TASK GOAL >>
Filter the entries, keeping every line with the string "Jones".
DATA SUPPLIED below:
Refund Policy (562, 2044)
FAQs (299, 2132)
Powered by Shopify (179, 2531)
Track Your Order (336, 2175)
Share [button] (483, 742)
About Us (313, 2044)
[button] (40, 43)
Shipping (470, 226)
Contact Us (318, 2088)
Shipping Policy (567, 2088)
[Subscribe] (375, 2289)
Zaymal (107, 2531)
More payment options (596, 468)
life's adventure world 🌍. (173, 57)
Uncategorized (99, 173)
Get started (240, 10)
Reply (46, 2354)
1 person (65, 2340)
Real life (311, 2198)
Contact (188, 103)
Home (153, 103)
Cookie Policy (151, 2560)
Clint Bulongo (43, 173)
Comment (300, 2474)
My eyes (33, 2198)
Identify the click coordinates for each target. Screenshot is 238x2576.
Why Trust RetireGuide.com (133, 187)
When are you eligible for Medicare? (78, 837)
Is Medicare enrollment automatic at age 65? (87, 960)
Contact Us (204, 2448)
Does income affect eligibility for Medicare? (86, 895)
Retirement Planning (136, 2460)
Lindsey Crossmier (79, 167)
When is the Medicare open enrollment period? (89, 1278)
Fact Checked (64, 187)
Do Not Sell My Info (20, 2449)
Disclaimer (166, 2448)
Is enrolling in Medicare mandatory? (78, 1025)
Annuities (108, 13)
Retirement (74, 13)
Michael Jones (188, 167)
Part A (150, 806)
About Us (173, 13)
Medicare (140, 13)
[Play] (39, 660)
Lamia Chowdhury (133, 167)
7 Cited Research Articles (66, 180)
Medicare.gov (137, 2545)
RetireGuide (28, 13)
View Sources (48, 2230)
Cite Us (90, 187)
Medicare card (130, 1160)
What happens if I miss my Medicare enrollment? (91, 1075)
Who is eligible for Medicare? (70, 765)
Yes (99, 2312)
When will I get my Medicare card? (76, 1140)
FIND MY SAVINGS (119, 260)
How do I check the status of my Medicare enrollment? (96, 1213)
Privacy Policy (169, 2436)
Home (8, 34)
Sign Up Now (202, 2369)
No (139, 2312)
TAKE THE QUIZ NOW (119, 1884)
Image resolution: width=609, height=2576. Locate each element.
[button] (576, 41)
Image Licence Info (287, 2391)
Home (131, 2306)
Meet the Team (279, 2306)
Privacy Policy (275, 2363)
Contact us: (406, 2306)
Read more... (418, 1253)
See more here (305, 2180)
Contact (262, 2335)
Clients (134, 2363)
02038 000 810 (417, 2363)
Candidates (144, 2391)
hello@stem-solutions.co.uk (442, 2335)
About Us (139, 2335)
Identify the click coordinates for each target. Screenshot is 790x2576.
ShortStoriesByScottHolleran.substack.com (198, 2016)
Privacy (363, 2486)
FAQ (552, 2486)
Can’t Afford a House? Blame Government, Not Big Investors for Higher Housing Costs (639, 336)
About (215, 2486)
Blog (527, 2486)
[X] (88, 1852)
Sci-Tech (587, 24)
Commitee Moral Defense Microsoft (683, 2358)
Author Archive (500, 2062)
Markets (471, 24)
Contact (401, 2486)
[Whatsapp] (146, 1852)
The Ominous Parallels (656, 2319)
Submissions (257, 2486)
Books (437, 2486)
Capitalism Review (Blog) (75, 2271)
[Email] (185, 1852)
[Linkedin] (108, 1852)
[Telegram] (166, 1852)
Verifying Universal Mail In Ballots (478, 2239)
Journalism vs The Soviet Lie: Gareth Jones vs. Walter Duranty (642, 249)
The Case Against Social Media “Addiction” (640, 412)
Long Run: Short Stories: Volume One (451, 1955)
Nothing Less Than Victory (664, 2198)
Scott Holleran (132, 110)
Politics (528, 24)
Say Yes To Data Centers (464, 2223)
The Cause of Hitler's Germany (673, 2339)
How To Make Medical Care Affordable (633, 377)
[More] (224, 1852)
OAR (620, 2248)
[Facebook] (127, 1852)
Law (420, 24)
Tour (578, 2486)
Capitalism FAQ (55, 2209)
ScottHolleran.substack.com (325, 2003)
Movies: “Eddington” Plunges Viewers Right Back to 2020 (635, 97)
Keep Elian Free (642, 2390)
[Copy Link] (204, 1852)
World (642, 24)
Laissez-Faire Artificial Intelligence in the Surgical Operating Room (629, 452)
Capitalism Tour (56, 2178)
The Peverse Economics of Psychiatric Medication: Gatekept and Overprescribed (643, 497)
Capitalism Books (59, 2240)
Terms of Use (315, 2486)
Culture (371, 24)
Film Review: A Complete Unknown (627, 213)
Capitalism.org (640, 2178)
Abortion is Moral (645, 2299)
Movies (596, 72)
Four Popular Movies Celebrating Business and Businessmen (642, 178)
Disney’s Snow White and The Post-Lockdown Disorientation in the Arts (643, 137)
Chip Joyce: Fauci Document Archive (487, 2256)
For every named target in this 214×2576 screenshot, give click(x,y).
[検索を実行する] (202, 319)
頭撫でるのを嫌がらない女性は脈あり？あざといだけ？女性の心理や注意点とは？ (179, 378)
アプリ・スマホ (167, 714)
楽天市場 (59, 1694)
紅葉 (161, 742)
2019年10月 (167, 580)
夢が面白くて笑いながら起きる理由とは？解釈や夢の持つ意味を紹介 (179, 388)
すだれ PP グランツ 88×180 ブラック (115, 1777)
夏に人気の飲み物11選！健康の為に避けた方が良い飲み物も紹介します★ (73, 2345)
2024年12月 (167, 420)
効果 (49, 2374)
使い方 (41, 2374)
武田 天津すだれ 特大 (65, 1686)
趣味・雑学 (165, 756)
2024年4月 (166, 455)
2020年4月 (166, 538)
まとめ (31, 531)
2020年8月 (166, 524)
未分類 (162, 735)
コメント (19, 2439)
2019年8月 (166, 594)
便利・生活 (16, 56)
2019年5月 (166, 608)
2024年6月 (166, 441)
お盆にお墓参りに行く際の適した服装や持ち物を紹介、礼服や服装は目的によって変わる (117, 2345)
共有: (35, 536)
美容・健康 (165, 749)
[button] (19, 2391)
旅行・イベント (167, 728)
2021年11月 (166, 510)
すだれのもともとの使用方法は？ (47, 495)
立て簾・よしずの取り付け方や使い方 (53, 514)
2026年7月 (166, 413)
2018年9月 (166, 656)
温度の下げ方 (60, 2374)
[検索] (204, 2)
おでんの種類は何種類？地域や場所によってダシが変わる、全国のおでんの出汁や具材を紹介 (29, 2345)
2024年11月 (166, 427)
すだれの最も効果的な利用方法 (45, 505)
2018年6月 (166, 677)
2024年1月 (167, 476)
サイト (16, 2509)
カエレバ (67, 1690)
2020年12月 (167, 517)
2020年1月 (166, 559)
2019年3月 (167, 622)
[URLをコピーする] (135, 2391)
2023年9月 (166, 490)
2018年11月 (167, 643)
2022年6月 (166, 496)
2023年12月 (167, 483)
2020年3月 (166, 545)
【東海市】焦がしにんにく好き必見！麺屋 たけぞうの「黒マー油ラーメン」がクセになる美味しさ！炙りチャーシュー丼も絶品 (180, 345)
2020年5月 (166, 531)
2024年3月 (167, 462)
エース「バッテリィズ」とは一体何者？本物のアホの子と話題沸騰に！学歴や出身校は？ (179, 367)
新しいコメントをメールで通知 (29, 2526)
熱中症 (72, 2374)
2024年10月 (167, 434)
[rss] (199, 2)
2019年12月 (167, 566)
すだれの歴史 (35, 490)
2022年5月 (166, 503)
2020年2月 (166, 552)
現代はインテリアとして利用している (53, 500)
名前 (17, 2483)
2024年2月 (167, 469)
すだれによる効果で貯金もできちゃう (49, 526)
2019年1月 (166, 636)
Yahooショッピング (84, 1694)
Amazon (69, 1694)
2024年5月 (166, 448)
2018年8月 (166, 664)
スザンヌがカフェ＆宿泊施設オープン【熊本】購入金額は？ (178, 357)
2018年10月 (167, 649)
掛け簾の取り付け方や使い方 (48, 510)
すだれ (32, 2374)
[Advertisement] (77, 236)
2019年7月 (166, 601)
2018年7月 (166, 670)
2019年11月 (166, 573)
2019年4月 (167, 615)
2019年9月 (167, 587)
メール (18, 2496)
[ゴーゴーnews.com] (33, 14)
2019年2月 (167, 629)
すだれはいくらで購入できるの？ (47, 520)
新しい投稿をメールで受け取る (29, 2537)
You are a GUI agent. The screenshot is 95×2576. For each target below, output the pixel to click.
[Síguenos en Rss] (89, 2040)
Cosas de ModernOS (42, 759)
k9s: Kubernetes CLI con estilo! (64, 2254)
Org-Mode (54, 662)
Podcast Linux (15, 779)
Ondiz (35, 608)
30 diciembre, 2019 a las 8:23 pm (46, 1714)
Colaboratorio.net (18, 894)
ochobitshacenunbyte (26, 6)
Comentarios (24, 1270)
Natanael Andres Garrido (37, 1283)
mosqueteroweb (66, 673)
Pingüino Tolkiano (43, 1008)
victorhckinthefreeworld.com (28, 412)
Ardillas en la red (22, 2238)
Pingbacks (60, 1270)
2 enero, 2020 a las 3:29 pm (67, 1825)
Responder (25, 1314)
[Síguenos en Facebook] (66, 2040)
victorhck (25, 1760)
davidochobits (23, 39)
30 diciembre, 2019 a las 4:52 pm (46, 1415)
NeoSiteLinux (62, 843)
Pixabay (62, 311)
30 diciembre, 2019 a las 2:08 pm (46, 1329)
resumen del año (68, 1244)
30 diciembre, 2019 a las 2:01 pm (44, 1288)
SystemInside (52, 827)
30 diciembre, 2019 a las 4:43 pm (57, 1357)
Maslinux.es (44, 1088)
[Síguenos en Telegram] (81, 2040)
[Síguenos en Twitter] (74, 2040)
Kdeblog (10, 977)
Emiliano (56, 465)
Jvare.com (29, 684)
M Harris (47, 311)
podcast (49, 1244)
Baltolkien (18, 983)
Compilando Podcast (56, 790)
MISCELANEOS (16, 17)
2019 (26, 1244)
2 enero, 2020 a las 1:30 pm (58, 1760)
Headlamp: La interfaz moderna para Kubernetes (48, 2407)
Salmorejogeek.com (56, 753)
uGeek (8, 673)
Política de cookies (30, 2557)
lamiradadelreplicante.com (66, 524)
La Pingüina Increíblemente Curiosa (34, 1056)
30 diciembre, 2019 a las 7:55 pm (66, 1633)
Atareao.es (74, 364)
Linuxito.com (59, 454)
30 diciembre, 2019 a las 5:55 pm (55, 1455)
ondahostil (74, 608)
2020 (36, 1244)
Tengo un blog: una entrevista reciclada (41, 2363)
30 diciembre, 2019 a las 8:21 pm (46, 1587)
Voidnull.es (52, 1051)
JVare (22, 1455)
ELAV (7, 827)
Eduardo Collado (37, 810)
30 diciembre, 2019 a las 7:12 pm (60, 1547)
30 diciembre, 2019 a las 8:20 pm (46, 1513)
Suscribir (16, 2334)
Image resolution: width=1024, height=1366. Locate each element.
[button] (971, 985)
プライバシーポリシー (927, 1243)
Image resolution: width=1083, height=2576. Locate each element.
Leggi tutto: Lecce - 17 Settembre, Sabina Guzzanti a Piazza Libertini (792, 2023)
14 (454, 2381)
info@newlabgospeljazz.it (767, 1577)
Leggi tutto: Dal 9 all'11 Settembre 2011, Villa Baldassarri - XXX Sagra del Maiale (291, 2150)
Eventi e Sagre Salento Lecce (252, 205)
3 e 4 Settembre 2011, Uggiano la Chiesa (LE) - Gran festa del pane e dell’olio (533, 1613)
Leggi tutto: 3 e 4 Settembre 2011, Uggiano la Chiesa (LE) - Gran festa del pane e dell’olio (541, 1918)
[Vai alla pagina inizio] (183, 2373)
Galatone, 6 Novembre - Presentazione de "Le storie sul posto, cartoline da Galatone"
End of DATA SUPPLIED.
OUTPUT BELOW >>
Michael Jones (188, 167)
Journalism vs The Soviet Lie: Gareth Jones vs. Walter Duranty (642, 249)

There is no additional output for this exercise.